Now that their subscription business has taken off, Ashley and Hunter work together to meet their monthly ship date.  “It’s usually great, but we are also both working and we have a 7-year-old, so it can be difficult sometimes… especially when I’m shipping out 44 dozen cookies in one weekend,” Ashley says. “He’s great at the support stuff. He’ll bake so I can decorate and he helps with packaging and deliveries!”

Two months after launch, the Greenos had already reached 65% of the way to their goal. And at the pace Cookie Crates have continued to sell, the family expects to meet their funding goal by the time they’re matched with a baby!

But they aren’t stopping with the Cookie Crates once they meet that goal.
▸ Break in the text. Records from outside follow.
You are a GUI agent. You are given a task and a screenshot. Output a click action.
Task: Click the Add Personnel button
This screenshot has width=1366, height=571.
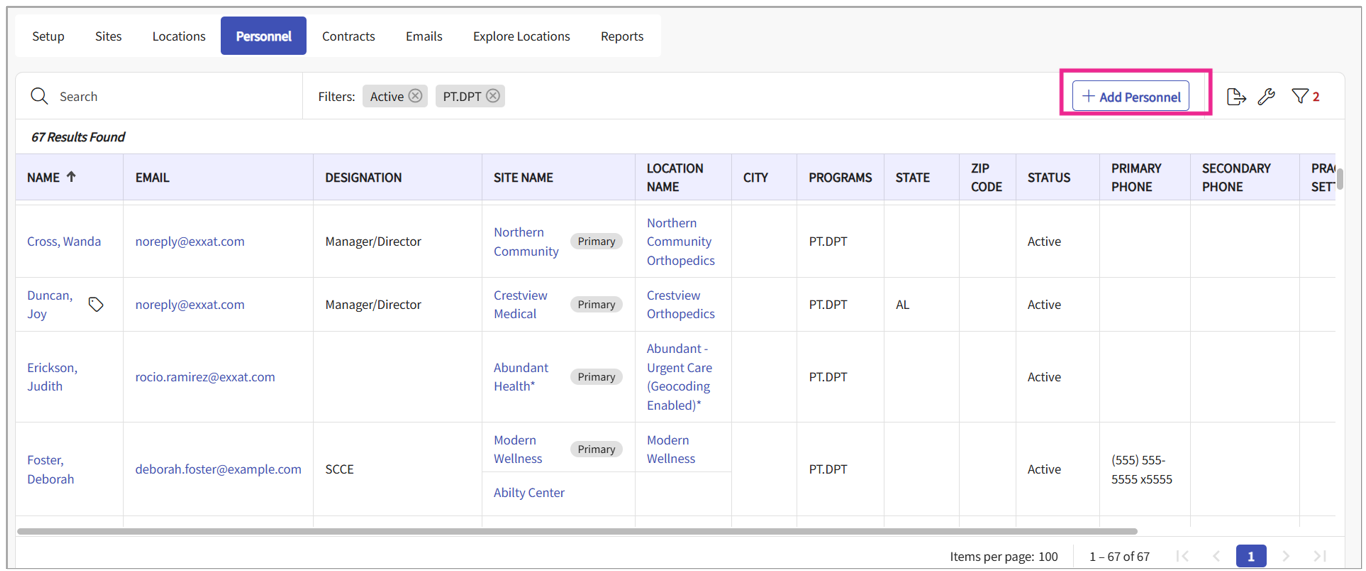(1131, 97)
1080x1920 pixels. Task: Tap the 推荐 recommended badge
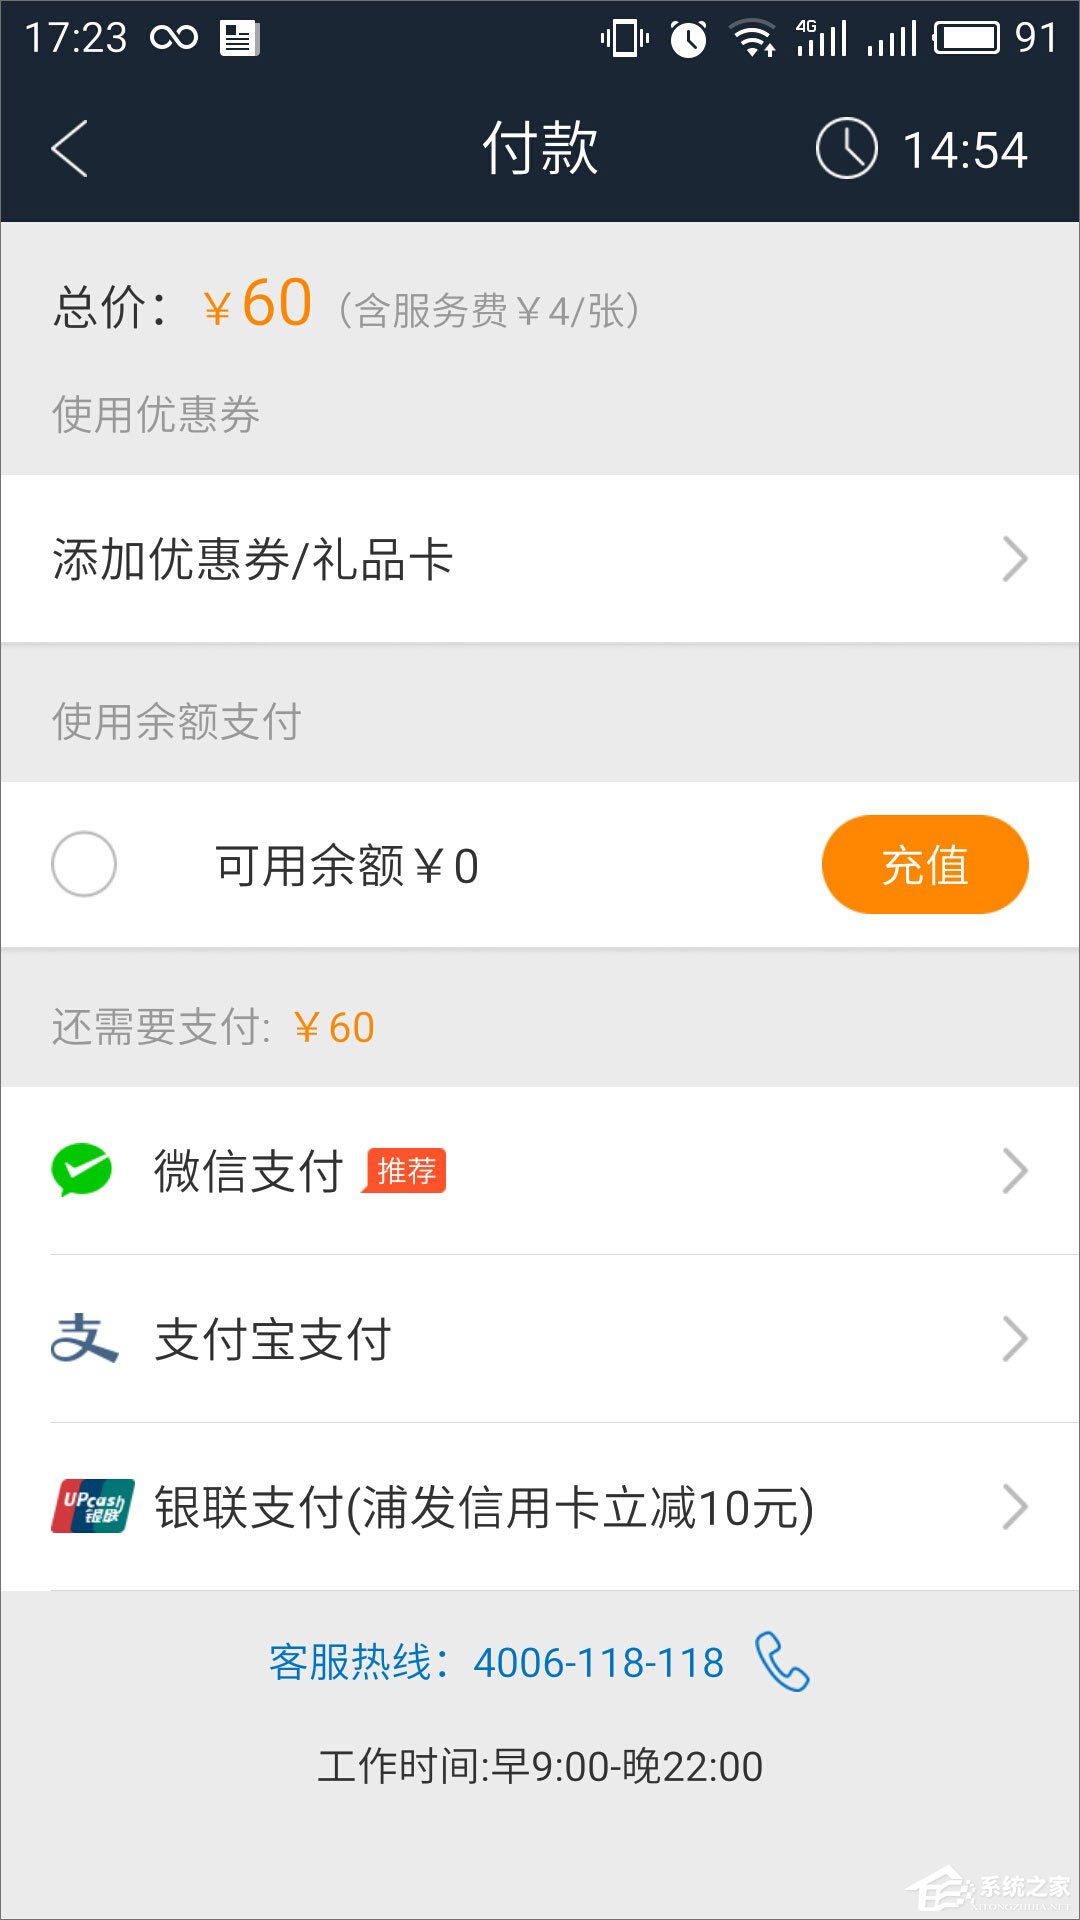click(x=406, y=1170)
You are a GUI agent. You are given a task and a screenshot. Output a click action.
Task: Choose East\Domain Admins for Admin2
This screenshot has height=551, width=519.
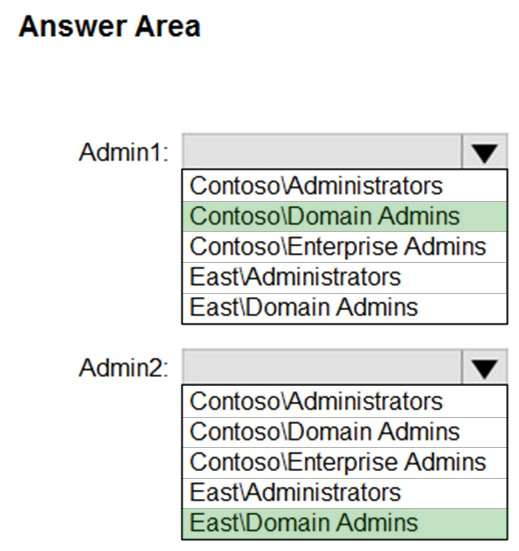pos(345,523)
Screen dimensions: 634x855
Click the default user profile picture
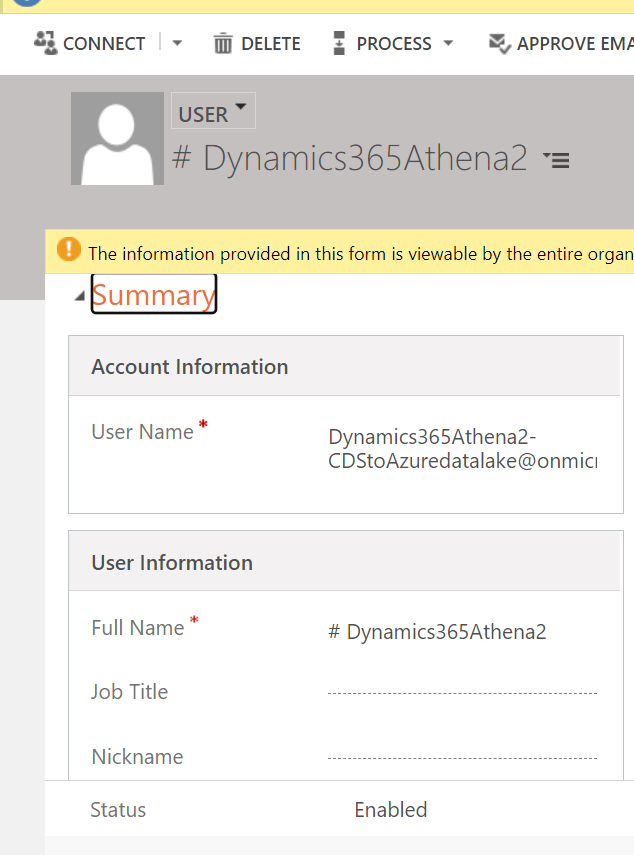[x=117, y=138]
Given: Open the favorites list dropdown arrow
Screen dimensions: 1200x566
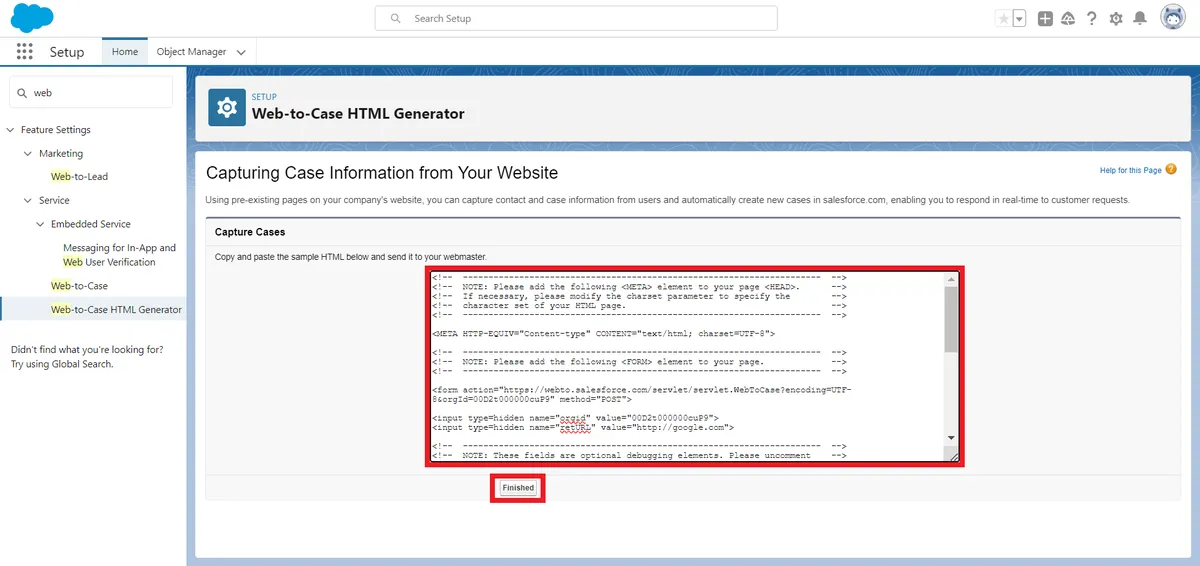Looking at the screenshot, I should click(1019, 19).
Baking is rapidly becoming a full-time business for the family.

“In a year, I would love to have bakers on staff to do the majority of the baking so I can take a little break and have more time with the baby.”

The Final Batches

Since last winter, the Greenos have doubled their subscription offerings from 3 to 6 cookie boxes. Subscribers can choose between frosted sugar, chocolate chip, “monster,” peanut butter, Paleo almond butter, a sampler (of sugar, chocolate chip, and monster cookies), and a “DIY cookie kit” with sugar cookies and decorating supplies. It’s this willingness to push limits and explore new experiences for customers that makes Ten Thousand Cookies one of a kind.

Not every baking box would be willing to go all gluten-free, for instance, and not every business would be so willing to let its customers see behind the curtain (so to speak). The Greenos’ openness about their story has helped them grow a truly supportive community around their business. “Our supporters are amazing!” Ashley says.

“I love the feedback from people who haven’t had sugar cookies since they found out about their gluten allergies and the people who have their own adoption stories and want to be a part of ours!”

So what did the Greenos plan to do with the winnings they earned from the Accelerator’s Community Prize? They’re not quite sure yet. “I’m genuinely so surprised by winning,” Ashley confesses. For now, they’re planning to reinvest in the business – perhaps a bigger mixer, perhaps a virtual assistant to help with administrative tasks – and save the rest for their family’s next chapter.

In the end, Ashley’s main takeaway from this experience is a characteristically optimistic and supportive one. “[I]f we can do it, anybody can,” she tells us. “We had no experience or knowledge of having a subscription business and no email list!”

“I think the key to our success is being SO clear as to WHY we’re doing it. If you can figure out that first, the rest comes together!”